Across the street to the south from the courthouse is the 1905 Carnegie Library.
The view east from the street between the courthouse and the library takes in all of downtown Lewistown and the Judith Mountains beyond.
North and west of the courthouse is another area of substantial homes from the early 1900’s.
Seven miles southeast of Lewistown is the source of Big Spring Creek, one of the world’s largest freshwater springs. 50,000 to 60,000 gallons of 52 degree water comes forth from the spring every day. Just outside of the springs Big Spring Creek begins to flow towards Lewistown under a beautiful fall sky. Note how clear the water is.
Up out of the Big Spring Creek Valley and the town of Lewistown our path now runs directly across the open prairie of the Judith Basin towards the Missouri River. The view southwest is of the Big Belt Mountains, to the north is the seemingly endless prairie punctuated by a distant freight train.
The wheat harvest has just been completed and two combines rest in well-deserved peace in the corner of a field.

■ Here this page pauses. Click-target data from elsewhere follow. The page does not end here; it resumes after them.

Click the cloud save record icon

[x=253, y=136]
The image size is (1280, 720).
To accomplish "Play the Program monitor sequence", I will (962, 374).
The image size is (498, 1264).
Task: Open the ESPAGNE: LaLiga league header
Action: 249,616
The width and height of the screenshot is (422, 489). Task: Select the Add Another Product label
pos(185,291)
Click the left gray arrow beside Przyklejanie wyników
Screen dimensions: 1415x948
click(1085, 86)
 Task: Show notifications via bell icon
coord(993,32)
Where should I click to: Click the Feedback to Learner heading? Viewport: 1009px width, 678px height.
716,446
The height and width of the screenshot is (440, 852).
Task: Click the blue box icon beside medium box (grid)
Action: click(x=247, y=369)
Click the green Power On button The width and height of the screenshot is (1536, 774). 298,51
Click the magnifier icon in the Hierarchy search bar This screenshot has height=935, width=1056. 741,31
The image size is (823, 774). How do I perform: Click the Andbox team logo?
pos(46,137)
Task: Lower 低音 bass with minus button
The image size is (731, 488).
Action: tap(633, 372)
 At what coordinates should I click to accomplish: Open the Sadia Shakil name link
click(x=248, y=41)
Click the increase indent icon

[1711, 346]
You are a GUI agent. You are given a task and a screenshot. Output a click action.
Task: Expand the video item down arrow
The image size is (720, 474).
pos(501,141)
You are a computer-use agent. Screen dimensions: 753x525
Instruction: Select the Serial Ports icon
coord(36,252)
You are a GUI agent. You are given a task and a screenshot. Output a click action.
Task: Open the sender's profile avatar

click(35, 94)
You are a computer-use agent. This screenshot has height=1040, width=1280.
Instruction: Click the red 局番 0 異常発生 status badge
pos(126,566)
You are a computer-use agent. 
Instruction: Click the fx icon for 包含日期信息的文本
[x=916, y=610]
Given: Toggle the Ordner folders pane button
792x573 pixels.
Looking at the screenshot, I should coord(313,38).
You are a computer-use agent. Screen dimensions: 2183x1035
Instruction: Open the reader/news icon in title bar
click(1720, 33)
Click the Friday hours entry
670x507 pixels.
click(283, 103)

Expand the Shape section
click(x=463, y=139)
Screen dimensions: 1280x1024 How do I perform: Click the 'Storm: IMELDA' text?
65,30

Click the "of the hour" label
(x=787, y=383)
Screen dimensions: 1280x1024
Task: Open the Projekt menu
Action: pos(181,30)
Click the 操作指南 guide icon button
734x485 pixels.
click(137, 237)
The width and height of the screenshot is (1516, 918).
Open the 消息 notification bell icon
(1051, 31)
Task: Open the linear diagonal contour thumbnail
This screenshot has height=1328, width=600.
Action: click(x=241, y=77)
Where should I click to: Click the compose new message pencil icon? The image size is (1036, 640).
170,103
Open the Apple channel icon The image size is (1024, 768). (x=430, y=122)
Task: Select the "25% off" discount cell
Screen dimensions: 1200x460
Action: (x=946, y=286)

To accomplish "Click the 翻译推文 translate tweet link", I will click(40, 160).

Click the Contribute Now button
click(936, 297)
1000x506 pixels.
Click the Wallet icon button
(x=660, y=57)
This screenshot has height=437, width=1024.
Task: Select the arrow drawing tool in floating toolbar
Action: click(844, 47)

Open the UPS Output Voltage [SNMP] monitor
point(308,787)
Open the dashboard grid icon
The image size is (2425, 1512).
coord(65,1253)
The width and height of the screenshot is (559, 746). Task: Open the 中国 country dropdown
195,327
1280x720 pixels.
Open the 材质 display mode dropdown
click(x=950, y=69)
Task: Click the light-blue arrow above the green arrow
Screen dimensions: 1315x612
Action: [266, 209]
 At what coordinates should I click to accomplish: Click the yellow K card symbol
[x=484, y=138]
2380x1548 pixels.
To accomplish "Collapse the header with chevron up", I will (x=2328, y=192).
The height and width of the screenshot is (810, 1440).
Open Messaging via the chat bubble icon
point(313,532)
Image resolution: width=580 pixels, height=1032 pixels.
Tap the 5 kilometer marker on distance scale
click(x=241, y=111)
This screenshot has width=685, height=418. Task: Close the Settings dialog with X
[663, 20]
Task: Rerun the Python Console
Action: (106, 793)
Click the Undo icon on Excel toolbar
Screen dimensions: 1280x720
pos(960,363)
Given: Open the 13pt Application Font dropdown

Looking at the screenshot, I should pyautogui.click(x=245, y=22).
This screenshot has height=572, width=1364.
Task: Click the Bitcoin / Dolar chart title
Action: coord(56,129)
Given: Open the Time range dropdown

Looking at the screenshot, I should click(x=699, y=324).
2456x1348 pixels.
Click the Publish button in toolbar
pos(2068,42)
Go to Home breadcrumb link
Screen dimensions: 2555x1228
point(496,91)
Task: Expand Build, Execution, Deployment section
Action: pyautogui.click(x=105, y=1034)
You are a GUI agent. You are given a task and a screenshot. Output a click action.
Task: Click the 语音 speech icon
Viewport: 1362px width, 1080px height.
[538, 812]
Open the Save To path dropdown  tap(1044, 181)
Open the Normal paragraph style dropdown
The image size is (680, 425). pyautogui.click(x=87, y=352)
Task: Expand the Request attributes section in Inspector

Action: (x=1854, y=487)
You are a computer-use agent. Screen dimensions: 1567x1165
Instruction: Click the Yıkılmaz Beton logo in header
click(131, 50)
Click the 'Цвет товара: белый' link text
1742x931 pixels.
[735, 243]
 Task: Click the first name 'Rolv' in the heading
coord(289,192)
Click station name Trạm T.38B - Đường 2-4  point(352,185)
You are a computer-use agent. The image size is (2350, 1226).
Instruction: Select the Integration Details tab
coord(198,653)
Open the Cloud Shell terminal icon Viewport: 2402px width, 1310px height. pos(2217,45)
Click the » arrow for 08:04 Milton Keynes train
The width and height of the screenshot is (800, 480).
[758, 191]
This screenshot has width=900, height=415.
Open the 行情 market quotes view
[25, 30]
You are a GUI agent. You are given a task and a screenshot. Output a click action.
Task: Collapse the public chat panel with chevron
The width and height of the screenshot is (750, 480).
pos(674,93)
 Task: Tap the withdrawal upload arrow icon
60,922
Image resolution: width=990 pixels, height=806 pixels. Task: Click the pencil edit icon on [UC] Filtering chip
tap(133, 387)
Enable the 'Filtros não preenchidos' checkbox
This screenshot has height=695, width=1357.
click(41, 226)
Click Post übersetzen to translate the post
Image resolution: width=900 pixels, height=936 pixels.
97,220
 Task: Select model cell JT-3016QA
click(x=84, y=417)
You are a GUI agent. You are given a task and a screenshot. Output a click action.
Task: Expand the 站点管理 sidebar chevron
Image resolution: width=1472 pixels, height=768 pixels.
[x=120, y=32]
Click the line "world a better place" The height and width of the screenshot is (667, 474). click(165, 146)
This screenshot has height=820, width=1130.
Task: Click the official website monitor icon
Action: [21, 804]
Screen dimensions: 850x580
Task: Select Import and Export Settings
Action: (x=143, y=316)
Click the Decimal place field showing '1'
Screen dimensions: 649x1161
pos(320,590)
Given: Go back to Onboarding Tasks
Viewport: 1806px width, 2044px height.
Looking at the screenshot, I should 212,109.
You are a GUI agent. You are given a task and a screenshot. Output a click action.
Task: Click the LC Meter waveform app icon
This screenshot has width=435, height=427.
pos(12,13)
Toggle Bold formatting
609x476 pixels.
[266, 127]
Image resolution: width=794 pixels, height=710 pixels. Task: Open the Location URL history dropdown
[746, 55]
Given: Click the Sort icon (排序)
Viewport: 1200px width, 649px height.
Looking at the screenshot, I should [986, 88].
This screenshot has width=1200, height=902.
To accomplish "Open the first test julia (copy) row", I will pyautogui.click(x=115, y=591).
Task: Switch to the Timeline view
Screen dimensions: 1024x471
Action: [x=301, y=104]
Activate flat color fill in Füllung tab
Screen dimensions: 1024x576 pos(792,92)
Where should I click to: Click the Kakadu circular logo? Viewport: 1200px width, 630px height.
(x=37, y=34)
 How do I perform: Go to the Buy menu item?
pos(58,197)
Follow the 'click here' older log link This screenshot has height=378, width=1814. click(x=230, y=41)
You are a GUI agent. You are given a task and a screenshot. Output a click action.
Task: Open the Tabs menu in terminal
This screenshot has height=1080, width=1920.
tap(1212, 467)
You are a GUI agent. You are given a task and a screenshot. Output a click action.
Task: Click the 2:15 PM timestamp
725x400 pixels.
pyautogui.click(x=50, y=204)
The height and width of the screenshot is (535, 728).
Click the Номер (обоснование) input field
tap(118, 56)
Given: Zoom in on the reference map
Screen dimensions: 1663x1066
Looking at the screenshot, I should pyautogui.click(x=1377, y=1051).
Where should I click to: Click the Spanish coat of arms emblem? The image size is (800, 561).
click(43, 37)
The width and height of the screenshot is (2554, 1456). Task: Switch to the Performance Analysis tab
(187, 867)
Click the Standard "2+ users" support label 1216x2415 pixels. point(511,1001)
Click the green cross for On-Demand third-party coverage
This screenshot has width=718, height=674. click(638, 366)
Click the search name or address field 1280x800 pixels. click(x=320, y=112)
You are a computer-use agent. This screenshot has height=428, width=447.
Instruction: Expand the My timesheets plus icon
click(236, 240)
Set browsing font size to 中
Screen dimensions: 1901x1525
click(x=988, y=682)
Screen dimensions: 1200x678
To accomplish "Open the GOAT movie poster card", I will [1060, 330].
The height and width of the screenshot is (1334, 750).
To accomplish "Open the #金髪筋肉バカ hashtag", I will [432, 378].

This is Judith Basin County, first settled in 1880 when Calvin and Edward Bower acquired 100,000 acres to run sheep on. A station on the Fort Benton-Billings stage route was established and named Stanford after the Bowers old home town back in New York, Stanfordville. A small town grew up around the stage stop and became the county seat. Today around 500 people inhabit the town, the short main street runs perpendicular from the county courthouse northeast out onto the prairie.
The stately Judith County Courthouse sits in an island of green punctuated by an homage to the local cowboy.
Beyond Stanford the prairie undulates north and west.
The Big Belt Mountains that have been marking the horizon to the south have now been replaced by the Highwood Mountains. The Highwoods end with one of the landmarks of the Judith Basin, Square Butte.
Our path takes us around Square Butte on the north side as we cross the prairie towards our goal, Fort Benton on the Missouri River.
Suddenly the highway drops down into a broad valley and the line of trees in the distance denotes the mighty Missouri River.